In 2014  John Fardoulis was the first person to fly an UAS for radiation mapping on the Sellafield nuclear waste reprocessing site (the largest in Europe), Cumbria, UK.

John Fardoulis is the director of Mobility Robotics Pty Ltd in Australia and the director of Fardoulis Robotics Ltd in the United Kingdom. With offices in the UK, Greece and Australia, deployment is possible across Europe, the Middle East, North Africa and Asia Pacific regions.

With a proven track record in academia and as a commercial drone service provider, value can be added at all levels of unmanned aerial system (UAS) operations. Previous work has ranged from:  programme design through to; collaboration building, writing procedures,  research design, equipment selection, software selection and data processing, to implementing field campaigns.

John has over nine years of experience in UAS design and flight ops, being responsible for fieldwork in countries such as Chad, Australia, Japan, Germany, France, the United Kingdom, Greece and Kosovo.

His speciality is outdoor robotics, primarily multirotor Unmanned Aerial Systems (UAS) for mapping, environmental monitoring and surveying, often in hazardous environments.

Projects completed include extensive work in Chad as the UAS lead for the Odyssey 2025 Project with Humanity and Inclusion from October 2018 until March 2020.

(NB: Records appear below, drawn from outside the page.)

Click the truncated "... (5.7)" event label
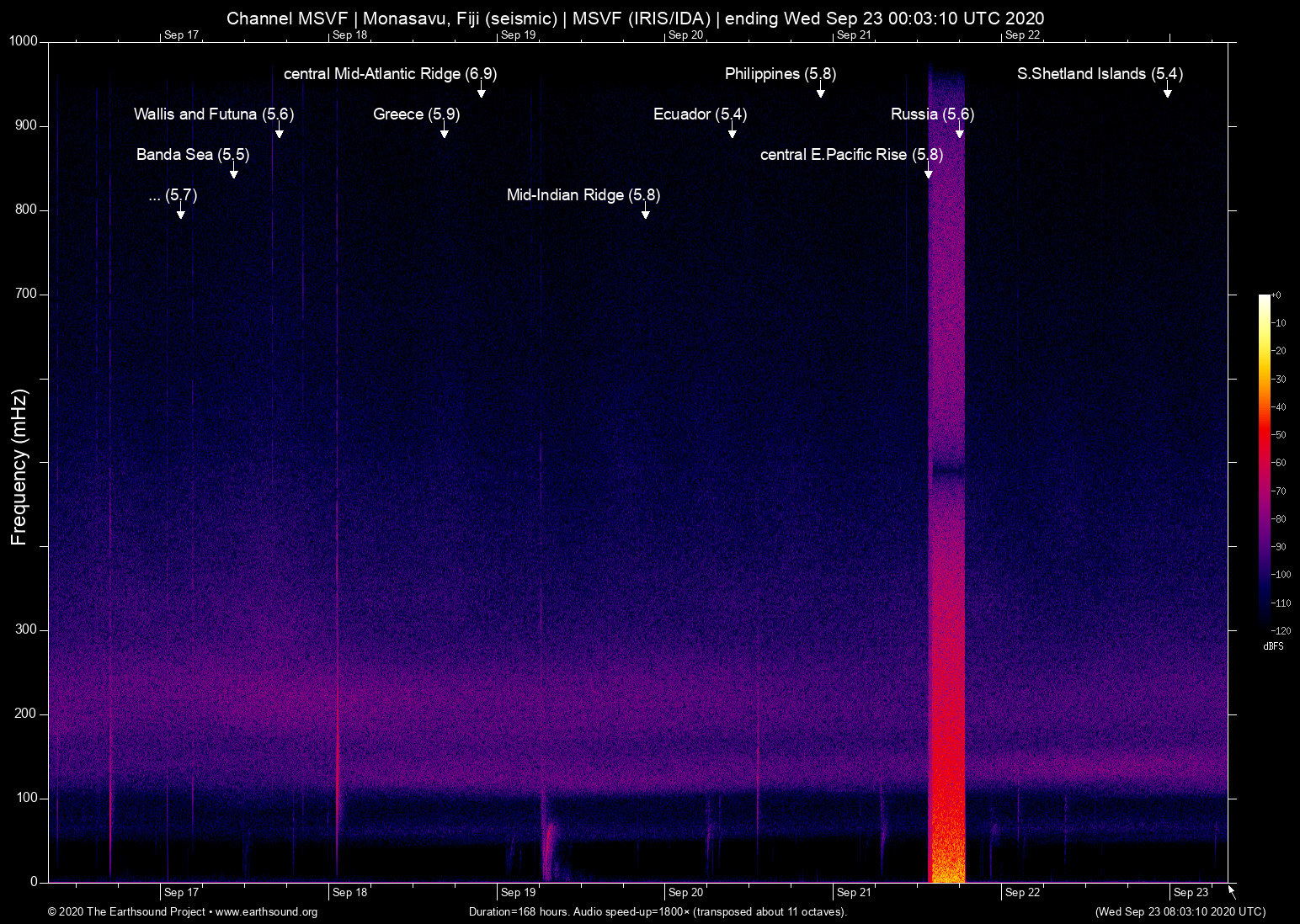The image size is (1300, 924). point(173,195)
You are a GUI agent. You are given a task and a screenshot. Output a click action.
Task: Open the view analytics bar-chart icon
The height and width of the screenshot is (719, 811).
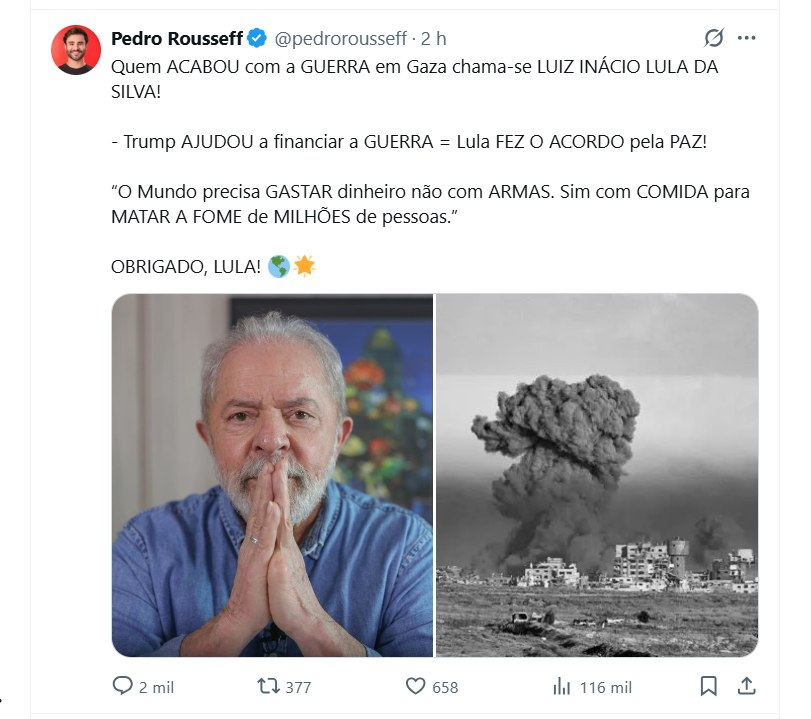562,687
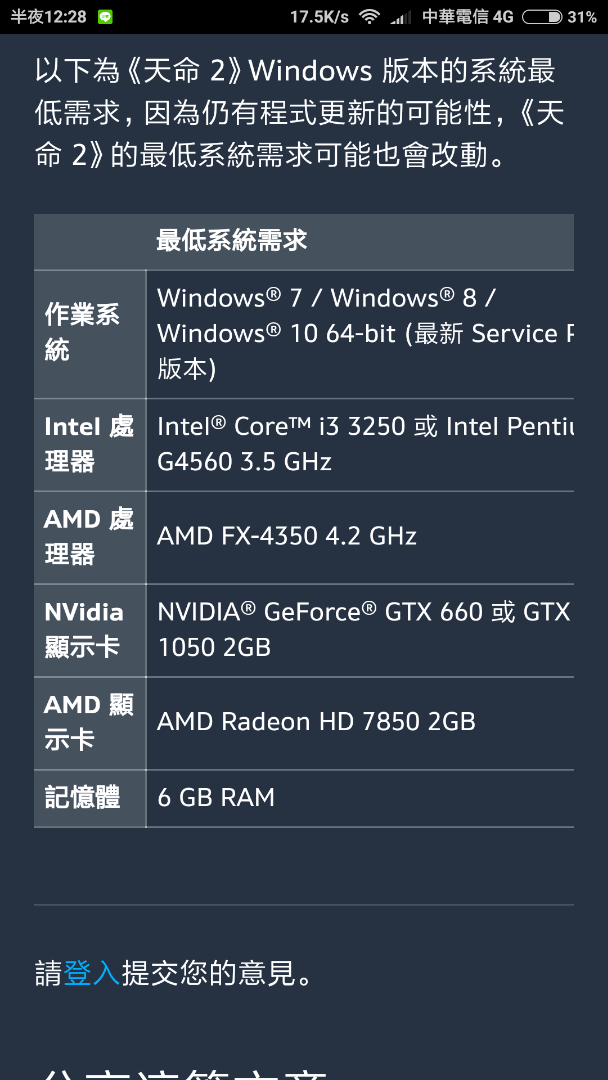Tap the 中華電信 4G carrier label

tap(468, 17)
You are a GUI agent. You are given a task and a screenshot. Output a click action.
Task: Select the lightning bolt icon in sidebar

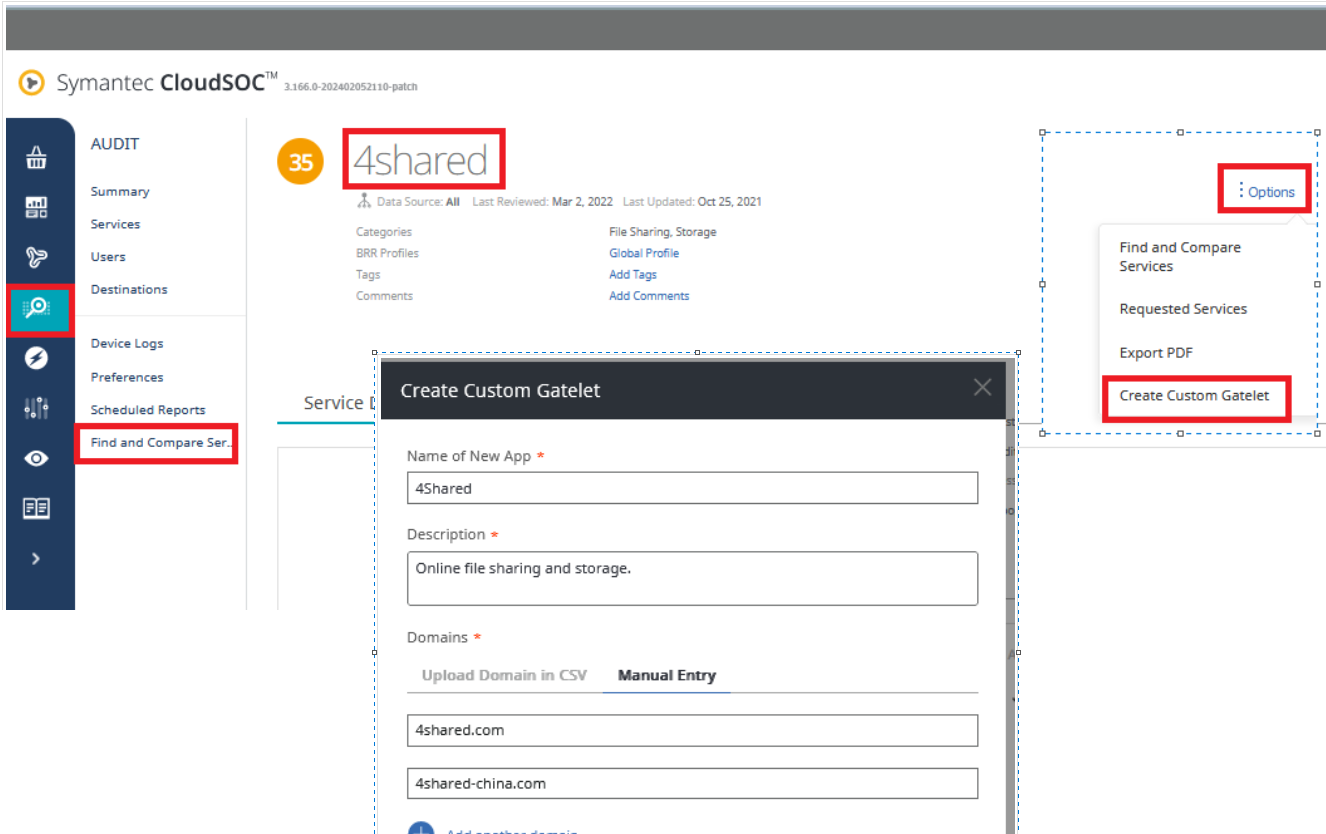coord(37,358)
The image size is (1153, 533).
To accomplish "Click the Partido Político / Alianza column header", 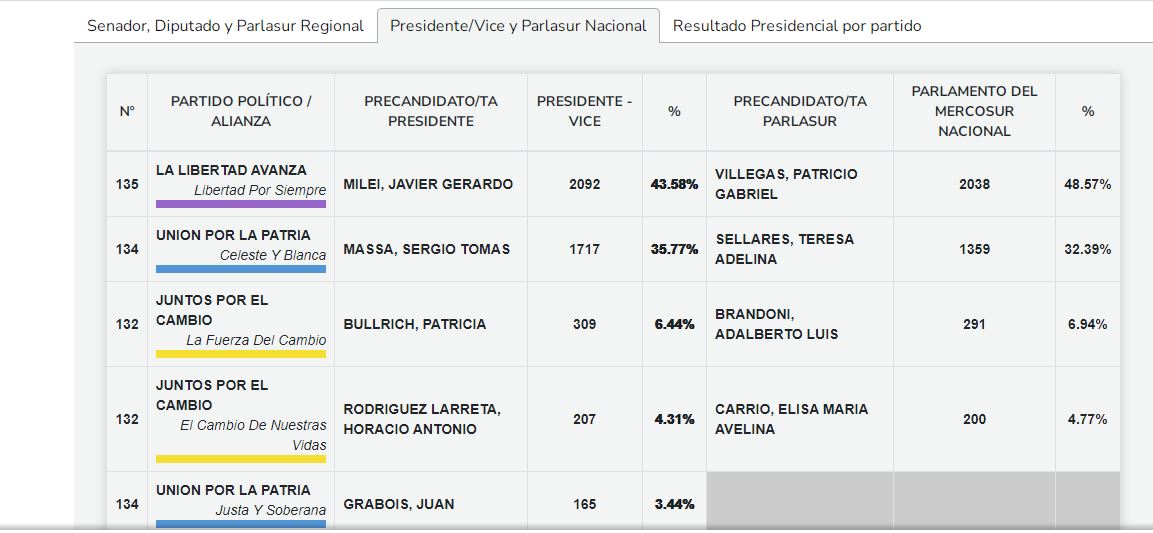I will click(x=241, y=111).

Using small drones to innovate in HMA in the Sahara Desert, Chad.
Achieving a world-first in small drone remote-sensing by using airborne IR thermography to locate buried landmines in the Sahara Desert.

Prior to that, work on a comprehensive feasibility study regarding robotics and remote-sensing for humanitarian mine action took place in Cambodia during most of 2018 together with RAL Space and Cranfield University in the United Kingdom.

He was the lead contractor for a number of UAS projects at the University of Bristol in the UK. John has a wide network of aerospace engineering, environmental monitoring, archaeology and remote sensing colleagues that can assist with potentially any Unmanned Aerial System (UAS) project.

Work during his 2016 and 2017 contract at the University of Bristol has been to define how unmanned aerial systems can help in humanitarian (land)mine action (HMA), and for the survey of areas conaminated by explosive remnants of war (ERW), plus conduct more advanced sensor testing, to determine how hyperspectral and thermal imaging might benefit the sector. Funding for the project was provided by Sir Bobby Charlton’s Find a Better Way landmine charity.

He was previously contracted by the University of Bristol during 2013 and 2014 as the UAS lead in developing an unmanned aerial system for radiation mapping. He was responsible for all UAS operations, from; design, construction, flight testing, system integration, mission planning, piloting & flight ops.

This included fieldwork in the United Kingdom at a retired uranium mine in Cornwall and airborne radiation mapping on the Sellafield nuclear waste reprocessing site in Cumbria.

Radiation mapping in areas contaminated by nuclear fallout, near Fukushima in Japan, 2014.

Compliance and Civil Aviation Authority (CAA) liaison were his responsibilities, to gain exemptions to fly UAS in restricted airspace at Sellafield, Aldermaston and other restricted nuclear zones in the UK. Perhaps still the only person to have flown a UAS on both Sellafield and Aldermaston nuclear sites.

He has CAA Permission for Aerial Work in both 0-7kg and 7-20kg multirotor categories.

He was also responsible for the UAS system, piloting and flight ops during airborne radiation mapping fieldwork that took place in the Kawamata region in Japan in May 2014, taking radiation measurements near where the Fukushima Daiichi nuclear disaster took place.

Aerial archaeology services have also been provided for a number of projects in Greece since 2012, such as the Australian Paliochora-Kythera Archaeological Survey (APKAS) project which is closely tied to Sydney University and the Return to Antikythera project, which was a collaboration between the Hellenic Ministry of Culture and Sports, Lund University and ARGO NGO.